If you’re driving the Alaska Highway in a family RV – or camping your way up or down the route with children, there are many great, educational stops along the way that you won’t want to miss.

Whether you’re beginning at Mile “0” in BC’s Dawson Creek, or somewhere in Alaska, don’t let the kids miss the dinosaur action at the Tumbler Ridge Dinosaur Discovery Gallery. It really is the perfect place to start or finish your adventure and it’s a must-see for adults, too. Read on to find out why!

This is a real dinosaur research zone, with some of the biggest dinosaur bone finds in Western Canada. The Museum operates the Peace Region Paleontology Research Centre, employing paleontologists Rich McCrea and Lisa Buckley, a married couple and world renowned dinosaur research team.
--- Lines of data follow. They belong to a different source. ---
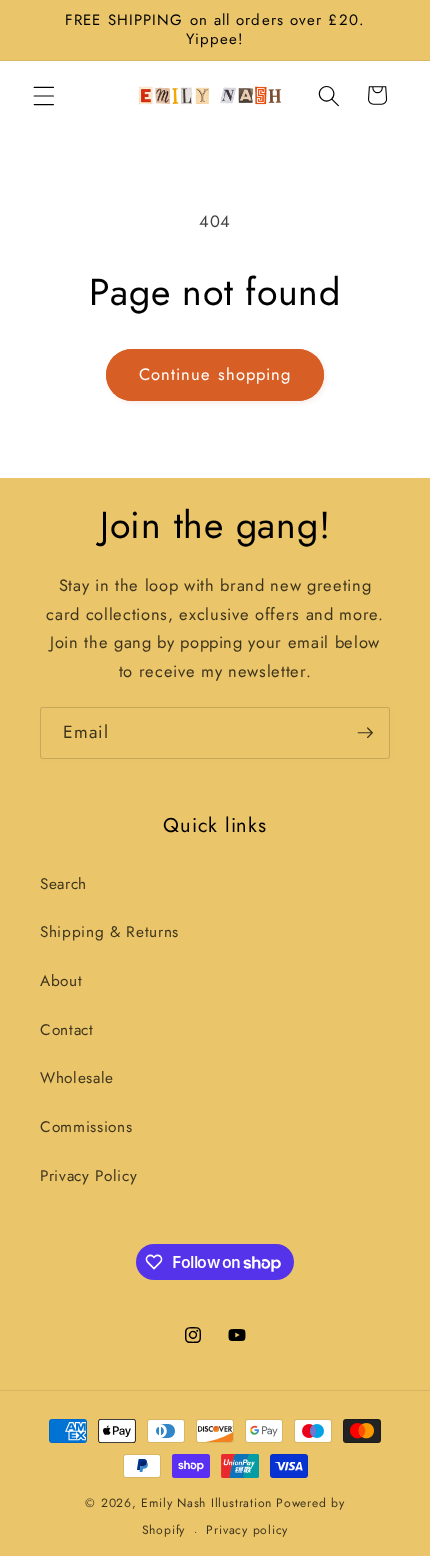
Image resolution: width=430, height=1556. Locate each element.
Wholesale (77, 1078)
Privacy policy (247, 1530)
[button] (44, 95)
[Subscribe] (365, 733)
In 2010, Rich and his team unearthed the most complete Hadrosaur skeleton ever found. Then, in 2014, he and Lisa

“published a paper that sent shockwaves through the international scientific community effectively proving, from trackways discovered in Tumbler Ridge, that T-Rexs were pack hunters. Because one wasn’t scary enough!”(source: tumblerridge.ca)
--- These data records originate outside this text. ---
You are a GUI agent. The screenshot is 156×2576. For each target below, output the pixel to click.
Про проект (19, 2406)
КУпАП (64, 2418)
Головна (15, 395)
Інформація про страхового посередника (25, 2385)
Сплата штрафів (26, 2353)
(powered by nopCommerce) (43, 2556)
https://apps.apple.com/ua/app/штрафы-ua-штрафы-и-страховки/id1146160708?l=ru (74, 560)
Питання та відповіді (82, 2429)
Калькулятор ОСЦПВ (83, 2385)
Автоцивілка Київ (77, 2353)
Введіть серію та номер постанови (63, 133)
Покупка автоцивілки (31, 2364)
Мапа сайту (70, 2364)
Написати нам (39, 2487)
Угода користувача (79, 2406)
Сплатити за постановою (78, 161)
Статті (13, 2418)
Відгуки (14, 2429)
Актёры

Volunteers and other scientists have also helped build the impressive collection here. For more information about the actual work, including what’s been found and how it’s collected, stored and displayed, please visit prprc.com.

The Dinosaur Discovery Gallery at the Museum recently expanded. It’s now bigger and better than ever! Check out a “full-scale, 100 million-year-old track environment,” an interactive theatre, material from two major BC excavations and displays that make up “the vast majority of the terrestrial vertebrate record of Western Canada.” In other words, if the “vertebrate tracks and traces” you want to see aren’t here, you probably won’t see them anywhere else!

New this year, the Dinosaur Discovery Gallery is offering Education Programs for children, giving them a close-up look at what pro dino-hunters do to make their finds, and what they do after they unearth the bones of ancient monsters.

Here’s what kids can expect to learn in Education Programs at the Gallery:

  • How to prepare fossils
  • How to make museum quality replicas of fossils
  • How to excavate a dinosaur (or any other type of fossil)
  • Outdoor activities, including neighbourhood bird-watching and games

For more information, visit the website.

Paleontology is a hot topic around here, but the Tumbler Ridge Museum intends to keep expanding, creating museum exhibits that celebrate other great aspects of this region, too, such as the abundant wildlife, including grizzlies, black bears and 227 species of birds, from the eastern and western BC habitats that merge here.

Tumbler Ridge is located along the beautiful, eastern slopes of the northern Rocky Mountains and is known as the “waterfall node of the north,” for its dozens of wild cascades. This attracts hikers and campers, not to mention jet-boat and helicopter flight-seeing enthusiasts!

To get to Tumbler Ridge, take Highway 52 from Dawson Creek or Highway 29 from Chetwynd.